Los activos conservados por Lagardere están presentes en mercados en los que la operación de compra "no conducirá a la creación de una posición dominante (esencialmente obras universitarias y de referencia)", según el análisis de Bruselas.
El Ejecutivo comunitario recordó que deberá aprobar la identidad del o de los compradores de los activos que deben cederse "para garantizar el mantenimiento de una competencia efectiva y duradera sobre los mercados en cuestión".
Editis es en la actualidad el número uno de edición, comercialización y distribución de libros en lengua francesa, mientras que Lagardere, a través de su filial Hachette Livre, es el segundo actor del mercado y también está activo en la venta de libros al por menor, la prensa audiovisual y la edición y distribución de prensa escrita.
La operación, tal y como había sido inicialmente notificada preveía la compra de la totalidad de Editis, lo que "habría conducido a la creación o refuerzo de posiciones dominantes en los numerosos mercados que componen la cadena del libro francófono como los derecho de edición, los servicios de difusión y distribución".

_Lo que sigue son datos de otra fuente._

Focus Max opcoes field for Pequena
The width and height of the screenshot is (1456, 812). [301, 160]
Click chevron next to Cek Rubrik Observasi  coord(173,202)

La compra del conjunto de los activos de edición de Editis en la Unión Europea y en Latinoamérica "habría supuesto la creación de una empresa fuertemente dominante en el mercado con una cifra de negocios siete veces más importante que la de su competidor más inmediato", según Bruselas.

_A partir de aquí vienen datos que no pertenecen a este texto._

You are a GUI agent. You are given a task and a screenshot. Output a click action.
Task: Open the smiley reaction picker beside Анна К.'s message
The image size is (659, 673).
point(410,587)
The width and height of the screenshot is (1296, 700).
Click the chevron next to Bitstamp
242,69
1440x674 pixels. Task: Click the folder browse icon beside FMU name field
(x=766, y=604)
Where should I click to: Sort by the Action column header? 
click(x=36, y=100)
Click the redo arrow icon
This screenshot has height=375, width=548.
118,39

La investigación del Ejecutivo comunitario demostró que el nuevo conjunto controlaría el acceso tanto a "la materia prima", es decir autores reconocidos, como los puntos de venta.
Además, la supremacía del nuevo grupo en las actividades de naturaleza más industrial del sector de la edición -difusión, distribución y edición en formato de bolsillo- habría llevado a la creación de "una industria a dos velocidades".
Es decir, de una parte "editores marginados e independientes, que sólo tendrían la opción de dedicarse a la actividad -más arriesgada- de prospección y creación, y por otra un grupo industrial integrado en el conjunto de la cadena del libro y capaz de acaparar autores, una vez asegurado su éxito, y monopolizar una gran parte de las estanterías de los libreros detallistas".
La operación, por otra parte, también suscitaba "preocupaciones serias" de numerosos componentes del sector de la edición francófona, incluidas las asociaciones de autores, libreros (grandes y pequeños), lectores, editores y mayoristas independientes que temían la reducción de la oferta editorial".